It’s Mother’s Day and I am baking.
I know that I’m supposed to stay in bed and have things brought to me today, but I just couldn’t help myself.
You see, we are in the midst of the crazy busy times that mark the end of the school year. But my kids still took time out for me.
With #1 and DH (darling husband) in other towns (or countries), I wasn’t expecting a lot. But my remaining two kids announced we were going out to breakfast. And then my middle daughter straightened up the family room where she has been camped out cramming for AP exams. I can actually see rug from end to end!
Life is good! And doesn’t good = chocolate?

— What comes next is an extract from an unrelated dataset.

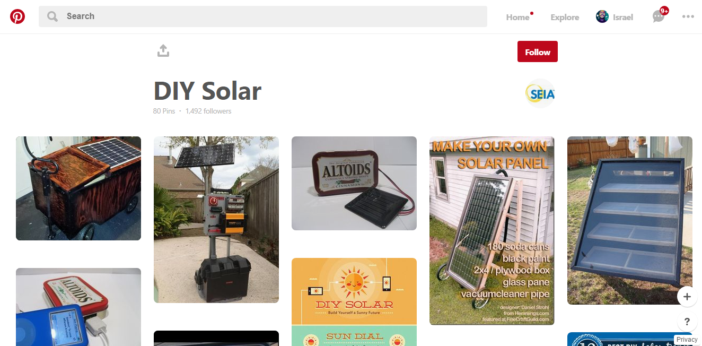Open the solar dehydrator shelf pin
The image size is (702, 346).
[x=630, y=220]
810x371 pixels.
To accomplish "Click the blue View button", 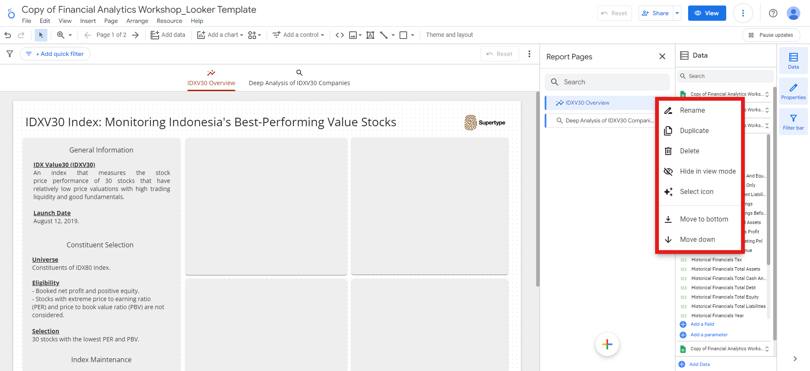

Meringue Topped (Chocolate Chip) Bars
- ½ c white sugar
- ½ c brown sugar
- 1 c butter, softened
- 2 egg yolks (reserve whites)
- 1 c all-purpose flour
- 1 c whole wheat flour
- 1 t baking soda
- 1 T cold water
- 12 oz pkg choc chips
Meringue Topping Ingredients
- 2 egg whites
- 1 c brown sugar
1. Mix together all cookie ingredients except chocolate chips.
2. Press into large (10 X 15 or larger) greased pan (I use a jelly roll pan). Sprinkle with choc chips, then press them in firmly, so they don’t pull out when you add the topping.
3. To make meringue, beat until stiff 2 egg whites and slowly beat in 1 c brown sugar. Cover chips with meringue.
4. Bake at 350 for 25 minutes or until lightly golden.
The recipe has been in the family for ages and I make it just like my mother did (Happy Mother’s Day Mom!) except that I substitute half whole wheat flour. Does that makes it health food?
With one more crazy week (then a brief hiatus until final exams), I hope the cookies make everyone feel good about life. That makes it health food, doesn’t it?